Trevor looked at the boy and frowned. What was his name again? Ah, yes: Derek. Not a very memorable name, but with a surname like Pumpkiss, Trevor could hardly be choosy. He much preferred his stage name, Dove, but that was all in the past now. He doubted he could ever go by the name Trevor Dove again – not after what had happened. Not since he had been exposed.
  "You OK?" Derek was wearing a pair of skinny jeans and scuffed baseball boots. He'd taken off his shirt when he had accidentallyon-purpose spilled red wine on the sleeve. It was a lame move – far too obvious – but Trevor had pretended to fall for it. The boy was charming, in a low-rent kind of way, and he had a beautiful smile. Nice white teeth. The shapeless figure of an adolescent.
  "Sorry… yes, I'm fine. Just thinking." He tried to grin, but his face refused to move in the right way and it probably looked more like he was having a stroke.
  "Thinking?"
  "Yes."
  "I see. I like a man who thinks."
  Trevor tried not to laugh. As seductions went, it was pathetic. The boy clearly read too many porn mag letters pages, spent too much time on internet forums. "Is that so?"
  "Yes. It is. I like
you
… I like you a lot."
  There you go: he'd moved into second gear.

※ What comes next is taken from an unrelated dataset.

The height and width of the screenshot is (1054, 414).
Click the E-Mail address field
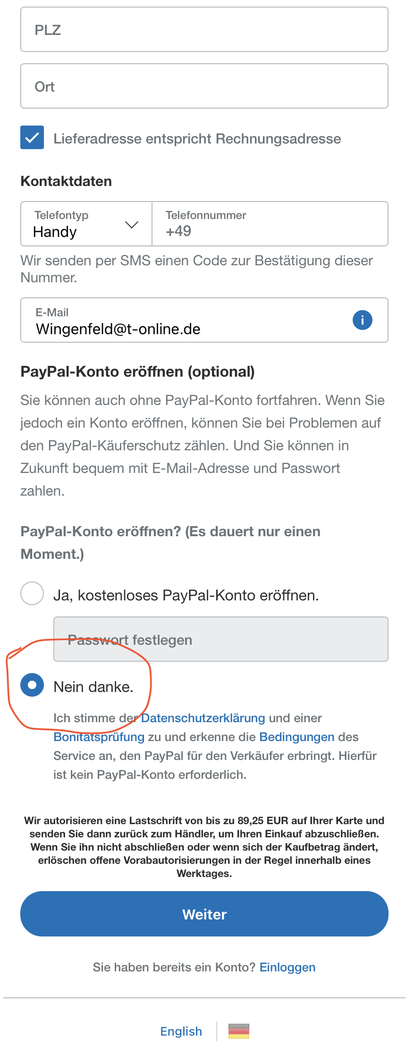[204, 321]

  Trevor took a step towards the boy, moving past the large sofa and standing near the polished oak coffee table. He'd already refilled their wine glasses but neither of them had taken a drink since the spillage incident. Trevor reached down and picked up his glass. He took a large mouthful of merlot. Nice. Like the boy and his bright white teeth. His soft white skin.
  "Come here," said the boy. He had lowered his voice; his eyes were shining. He was trying to be the alpha dog. Once again, Trevor held back a surge of laughter.
  "OK," said Trevor, moving forward until he was standing only inches away from the boy. "Here I am." Trevor towered above the boy; he was a head taller.
  "Yes, there you are." The boy lunged. He was clumsy and graceless, but didn't even realise how inept his moves were. He thought he was being so smooth, so in-control. His mouth crawled across Trevor's face; his hand grabbed Trevor's crotch, rubbing it.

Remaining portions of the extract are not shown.